In the classified world of secrecy no one would tell us if they did.

Yeah, a guy in Germany designed it right after the end of WW1. Thought of the commercial applications.

Guess nobody thought to look at the patent office. Not a bad idea, when you get right down to it.
 
Re-"A quick trip to the patent office would have revealed everything one needed to know." - it really depends on the info used to draw the patent. If this were detailed enough a mathematician could probably find some "weakness" eg something that could cause a repeating pattern or cycle, but ultimately the strength of this machine was that such repetitions would take very long to re-occur probably after thousands of messages using the same wheels and stecker board settings.

Apart from the outstanding work done by the Poles and Bletchley Park geniuses it was the enigma operators who gave the game away by repeatedly using standard terms and phrases which could be used as cribs by the codebreakers (at Bletchley).
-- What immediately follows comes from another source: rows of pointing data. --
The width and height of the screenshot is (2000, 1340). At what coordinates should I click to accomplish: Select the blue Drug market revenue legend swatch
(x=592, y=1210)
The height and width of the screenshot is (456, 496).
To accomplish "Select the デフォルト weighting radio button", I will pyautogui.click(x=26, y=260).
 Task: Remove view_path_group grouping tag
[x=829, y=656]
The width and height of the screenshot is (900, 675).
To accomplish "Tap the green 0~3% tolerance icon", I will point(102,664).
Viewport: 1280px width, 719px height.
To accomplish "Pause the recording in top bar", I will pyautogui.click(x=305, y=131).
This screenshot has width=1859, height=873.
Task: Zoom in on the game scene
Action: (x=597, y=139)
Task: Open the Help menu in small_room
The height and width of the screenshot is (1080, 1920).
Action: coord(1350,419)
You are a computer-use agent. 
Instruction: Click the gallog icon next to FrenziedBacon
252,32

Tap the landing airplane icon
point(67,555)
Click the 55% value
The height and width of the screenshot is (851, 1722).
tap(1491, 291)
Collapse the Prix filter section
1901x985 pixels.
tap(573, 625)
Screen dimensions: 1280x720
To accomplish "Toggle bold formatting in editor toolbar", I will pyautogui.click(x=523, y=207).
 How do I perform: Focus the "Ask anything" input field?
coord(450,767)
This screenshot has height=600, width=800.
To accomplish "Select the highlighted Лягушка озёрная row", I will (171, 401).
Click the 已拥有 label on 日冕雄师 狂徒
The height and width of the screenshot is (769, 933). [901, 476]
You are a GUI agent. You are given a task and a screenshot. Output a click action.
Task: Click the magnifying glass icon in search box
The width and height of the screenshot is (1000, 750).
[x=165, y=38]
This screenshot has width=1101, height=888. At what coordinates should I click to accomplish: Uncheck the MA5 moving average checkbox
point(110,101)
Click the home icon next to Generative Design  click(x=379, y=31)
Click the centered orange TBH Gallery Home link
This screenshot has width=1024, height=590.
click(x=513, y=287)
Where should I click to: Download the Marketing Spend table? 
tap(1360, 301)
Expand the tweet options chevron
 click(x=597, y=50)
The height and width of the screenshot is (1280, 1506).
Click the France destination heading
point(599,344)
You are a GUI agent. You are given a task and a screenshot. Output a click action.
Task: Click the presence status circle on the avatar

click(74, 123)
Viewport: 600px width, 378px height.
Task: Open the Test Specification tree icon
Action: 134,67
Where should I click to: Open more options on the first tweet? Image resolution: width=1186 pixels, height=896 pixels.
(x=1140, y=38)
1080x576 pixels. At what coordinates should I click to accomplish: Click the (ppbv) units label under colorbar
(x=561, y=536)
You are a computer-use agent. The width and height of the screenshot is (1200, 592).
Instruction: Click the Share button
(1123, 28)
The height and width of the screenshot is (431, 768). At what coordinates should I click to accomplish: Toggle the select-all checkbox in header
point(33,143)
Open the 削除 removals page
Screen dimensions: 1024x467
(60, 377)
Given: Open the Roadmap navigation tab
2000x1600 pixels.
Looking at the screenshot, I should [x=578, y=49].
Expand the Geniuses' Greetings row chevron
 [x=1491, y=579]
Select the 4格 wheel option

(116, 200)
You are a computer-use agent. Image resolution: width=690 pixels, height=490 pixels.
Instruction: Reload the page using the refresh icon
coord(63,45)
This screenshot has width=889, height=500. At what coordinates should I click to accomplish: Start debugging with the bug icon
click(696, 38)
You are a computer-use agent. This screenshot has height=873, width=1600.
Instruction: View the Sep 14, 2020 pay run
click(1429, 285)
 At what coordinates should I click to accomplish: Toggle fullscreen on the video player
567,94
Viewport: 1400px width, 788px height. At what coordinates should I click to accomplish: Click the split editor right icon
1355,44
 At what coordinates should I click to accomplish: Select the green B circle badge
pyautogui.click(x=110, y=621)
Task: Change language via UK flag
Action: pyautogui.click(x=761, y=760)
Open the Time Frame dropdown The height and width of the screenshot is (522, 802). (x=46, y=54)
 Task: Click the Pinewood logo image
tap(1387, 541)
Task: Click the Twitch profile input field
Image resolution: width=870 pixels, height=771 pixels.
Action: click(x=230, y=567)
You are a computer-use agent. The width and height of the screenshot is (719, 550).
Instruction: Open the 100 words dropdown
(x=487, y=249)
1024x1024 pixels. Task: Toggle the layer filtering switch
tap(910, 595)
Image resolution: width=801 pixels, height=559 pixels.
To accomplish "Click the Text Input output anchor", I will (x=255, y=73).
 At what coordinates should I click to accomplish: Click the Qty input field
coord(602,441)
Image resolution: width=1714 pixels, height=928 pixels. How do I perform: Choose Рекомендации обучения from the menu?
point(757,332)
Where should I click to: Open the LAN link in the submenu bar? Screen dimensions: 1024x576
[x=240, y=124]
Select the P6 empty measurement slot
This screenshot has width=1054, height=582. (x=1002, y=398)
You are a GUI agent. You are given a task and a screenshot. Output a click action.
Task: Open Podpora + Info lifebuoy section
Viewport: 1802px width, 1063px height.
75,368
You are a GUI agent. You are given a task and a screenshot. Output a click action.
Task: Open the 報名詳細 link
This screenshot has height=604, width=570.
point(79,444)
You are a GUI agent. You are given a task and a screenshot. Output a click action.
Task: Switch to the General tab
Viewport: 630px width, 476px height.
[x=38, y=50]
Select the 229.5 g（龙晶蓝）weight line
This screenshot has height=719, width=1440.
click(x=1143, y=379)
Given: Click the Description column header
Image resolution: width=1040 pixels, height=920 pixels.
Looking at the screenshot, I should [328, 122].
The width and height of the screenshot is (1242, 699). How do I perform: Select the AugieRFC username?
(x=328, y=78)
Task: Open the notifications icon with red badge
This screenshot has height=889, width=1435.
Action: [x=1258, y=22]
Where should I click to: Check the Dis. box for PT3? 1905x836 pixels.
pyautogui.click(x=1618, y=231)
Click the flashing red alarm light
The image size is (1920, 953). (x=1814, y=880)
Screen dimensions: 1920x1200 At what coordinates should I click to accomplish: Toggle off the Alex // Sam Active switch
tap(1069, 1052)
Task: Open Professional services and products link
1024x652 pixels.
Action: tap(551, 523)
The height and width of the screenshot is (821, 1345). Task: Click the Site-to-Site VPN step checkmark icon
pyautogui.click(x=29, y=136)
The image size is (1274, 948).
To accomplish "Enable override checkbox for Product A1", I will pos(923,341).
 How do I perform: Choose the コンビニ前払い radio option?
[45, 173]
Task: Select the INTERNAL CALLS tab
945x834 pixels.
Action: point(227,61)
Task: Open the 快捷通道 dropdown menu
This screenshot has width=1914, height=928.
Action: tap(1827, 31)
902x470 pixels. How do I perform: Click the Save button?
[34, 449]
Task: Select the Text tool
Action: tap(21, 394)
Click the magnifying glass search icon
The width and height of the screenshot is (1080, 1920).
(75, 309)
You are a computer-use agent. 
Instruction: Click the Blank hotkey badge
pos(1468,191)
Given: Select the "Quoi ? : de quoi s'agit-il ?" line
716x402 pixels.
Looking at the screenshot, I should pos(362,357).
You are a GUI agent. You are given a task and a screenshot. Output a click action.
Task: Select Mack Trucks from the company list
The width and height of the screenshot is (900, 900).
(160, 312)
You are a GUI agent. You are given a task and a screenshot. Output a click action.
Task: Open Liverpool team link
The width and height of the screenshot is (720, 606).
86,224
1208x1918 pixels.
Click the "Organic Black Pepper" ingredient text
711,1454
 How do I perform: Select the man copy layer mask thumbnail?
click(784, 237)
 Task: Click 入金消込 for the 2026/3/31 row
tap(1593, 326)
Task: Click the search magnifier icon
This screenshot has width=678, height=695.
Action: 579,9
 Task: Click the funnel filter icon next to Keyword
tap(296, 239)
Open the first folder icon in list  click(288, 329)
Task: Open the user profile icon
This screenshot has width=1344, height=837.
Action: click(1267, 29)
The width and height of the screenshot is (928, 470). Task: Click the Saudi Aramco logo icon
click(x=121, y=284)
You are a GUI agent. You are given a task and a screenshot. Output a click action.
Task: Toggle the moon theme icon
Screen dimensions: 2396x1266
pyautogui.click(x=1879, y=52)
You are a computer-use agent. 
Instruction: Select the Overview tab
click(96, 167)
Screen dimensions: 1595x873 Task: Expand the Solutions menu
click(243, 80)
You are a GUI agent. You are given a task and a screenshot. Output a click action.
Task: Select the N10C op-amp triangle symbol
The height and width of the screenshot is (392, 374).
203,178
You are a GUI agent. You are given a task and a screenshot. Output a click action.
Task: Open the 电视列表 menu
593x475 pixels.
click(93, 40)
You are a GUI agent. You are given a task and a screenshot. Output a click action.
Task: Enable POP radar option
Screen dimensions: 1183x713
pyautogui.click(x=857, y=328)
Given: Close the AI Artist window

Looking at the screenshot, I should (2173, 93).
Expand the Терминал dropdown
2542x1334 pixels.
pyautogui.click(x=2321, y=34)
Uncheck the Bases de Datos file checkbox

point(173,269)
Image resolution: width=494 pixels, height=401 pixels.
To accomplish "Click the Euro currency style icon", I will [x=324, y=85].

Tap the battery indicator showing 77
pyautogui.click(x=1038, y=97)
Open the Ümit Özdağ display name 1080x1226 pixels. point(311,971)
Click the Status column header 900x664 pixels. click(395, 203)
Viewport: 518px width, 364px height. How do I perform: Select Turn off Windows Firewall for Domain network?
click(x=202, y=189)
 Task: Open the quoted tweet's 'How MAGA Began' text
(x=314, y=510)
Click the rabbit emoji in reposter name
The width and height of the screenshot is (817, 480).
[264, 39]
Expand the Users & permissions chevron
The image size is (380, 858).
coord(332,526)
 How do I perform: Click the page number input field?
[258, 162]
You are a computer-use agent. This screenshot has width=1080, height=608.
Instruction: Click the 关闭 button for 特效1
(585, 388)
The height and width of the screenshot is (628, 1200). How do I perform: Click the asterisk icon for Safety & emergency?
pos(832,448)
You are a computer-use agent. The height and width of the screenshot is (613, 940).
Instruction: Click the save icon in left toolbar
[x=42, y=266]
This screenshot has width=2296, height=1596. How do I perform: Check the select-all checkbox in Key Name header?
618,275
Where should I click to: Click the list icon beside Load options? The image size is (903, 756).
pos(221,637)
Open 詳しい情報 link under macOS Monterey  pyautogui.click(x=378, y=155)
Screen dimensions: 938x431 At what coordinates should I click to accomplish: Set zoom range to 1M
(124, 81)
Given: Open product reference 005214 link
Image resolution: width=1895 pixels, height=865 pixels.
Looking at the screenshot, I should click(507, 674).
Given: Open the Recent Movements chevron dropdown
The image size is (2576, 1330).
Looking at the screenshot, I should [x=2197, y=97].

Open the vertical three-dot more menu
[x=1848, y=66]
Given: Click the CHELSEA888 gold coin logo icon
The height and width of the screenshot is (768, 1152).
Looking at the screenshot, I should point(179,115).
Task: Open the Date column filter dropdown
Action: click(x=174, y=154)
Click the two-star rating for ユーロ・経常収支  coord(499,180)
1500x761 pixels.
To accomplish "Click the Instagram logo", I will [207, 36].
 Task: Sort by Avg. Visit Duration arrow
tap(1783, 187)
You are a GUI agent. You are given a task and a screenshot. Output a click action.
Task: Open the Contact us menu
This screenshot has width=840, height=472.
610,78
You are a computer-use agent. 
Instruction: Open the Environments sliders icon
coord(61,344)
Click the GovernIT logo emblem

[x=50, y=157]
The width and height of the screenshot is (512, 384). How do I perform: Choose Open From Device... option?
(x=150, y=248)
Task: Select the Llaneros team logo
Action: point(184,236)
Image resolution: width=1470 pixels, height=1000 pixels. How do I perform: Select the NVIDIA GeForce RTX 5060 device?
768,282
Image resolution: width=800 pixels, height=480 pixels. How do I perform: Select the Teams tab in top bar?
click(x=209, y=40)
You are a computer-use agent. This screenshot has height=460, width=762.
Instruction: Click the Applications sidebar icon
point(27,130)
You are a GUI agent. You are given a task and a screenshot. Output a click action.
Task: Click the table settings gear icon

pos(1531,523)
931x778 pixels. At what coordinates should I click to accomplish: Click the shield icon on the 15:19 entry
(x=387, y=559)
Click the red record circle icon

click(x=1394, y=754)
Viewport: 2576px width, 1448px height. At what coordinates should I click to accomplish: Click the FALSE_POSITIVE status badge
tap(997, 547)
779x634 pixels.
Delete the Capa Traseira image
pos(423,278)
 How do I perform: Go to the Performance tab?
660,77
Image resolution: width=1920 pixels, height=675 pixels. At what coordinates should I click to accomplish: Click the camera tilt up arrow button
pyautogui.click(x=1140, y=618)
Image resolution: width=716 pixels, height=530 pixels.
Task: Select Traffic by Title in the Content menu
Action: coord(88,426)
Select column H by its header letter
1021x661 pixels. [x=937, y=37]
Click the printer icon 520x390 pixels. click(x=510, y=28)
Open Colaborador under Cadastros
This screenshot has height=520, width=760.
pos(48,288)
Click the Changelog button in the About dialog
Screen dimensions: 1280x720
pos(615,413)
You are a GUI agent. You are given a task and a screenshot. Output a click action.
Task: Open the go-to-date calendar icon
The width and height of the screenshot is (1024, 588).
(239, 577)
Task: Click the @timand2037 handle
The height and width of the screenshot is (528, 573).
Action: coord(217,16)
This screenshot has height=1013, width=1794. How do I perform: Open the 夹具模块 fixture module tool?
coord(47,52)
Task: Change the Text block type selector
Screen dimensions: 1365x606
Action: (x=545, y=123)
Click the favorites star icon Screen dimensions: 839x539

Since they would know the origin of the message they would have a good idea of the words or phrases to trawl for. This weakness was known to the Germans but like any office worker sending lots of emails everyday they would resort to the same message construction to make life easier especially if there were many to send and with similar content.
 
They were also over-confident in their "unbreakable" machines, and while they knew the dangers involved with regular codes, I don't think they were too worried with regards to the Enigma machine. Leo Marks, in his book "Between Silk and Cyanide" (excellent read, BTW), mentions how the Germans always signed off their encoded messages with "HH" (heil Hitler). SOE on occasion used this against them, signing off their messages with "HH" to see if the operator on the other end did the same....which would let them know if they were talking to the actual secret agent or to a Nazi, and that the agent was blown.

Very interesting stuff!
 
Actually Admiral Doenitz did suspect from time to time especially when the English tried to ambush some UBoats in places very much off the beaten track - and didn't pull it off ! I can get get you the story if you like, it's somewhere in some RN history I've got. Every time he went back to the mathematicians they told him it was humanly impossible owing to the astronomical possibilities of breaking the code MANUALLY. They did not consider the Brits could be using machines to reduce the odds.

Then again as mentioned earlier in this thread the Germans did progressively increase security by introducing new wheels, introducing a short message code book to reduce the risk of cribbing (knowing what words the message is likely to contain) I mentioned earlier etc. Notwithstanding some periods of decoding blackout Bletchley got back into the game by sheer genius, lucky breaks, info from other sources and the usual operators bad practices.
 
One thing I found out recently was that a lot of the Nazi operators would sign off with "HH" (heil Hitler). Makes for one very easy phrase to locate and extrapolate the rest of the key-code from.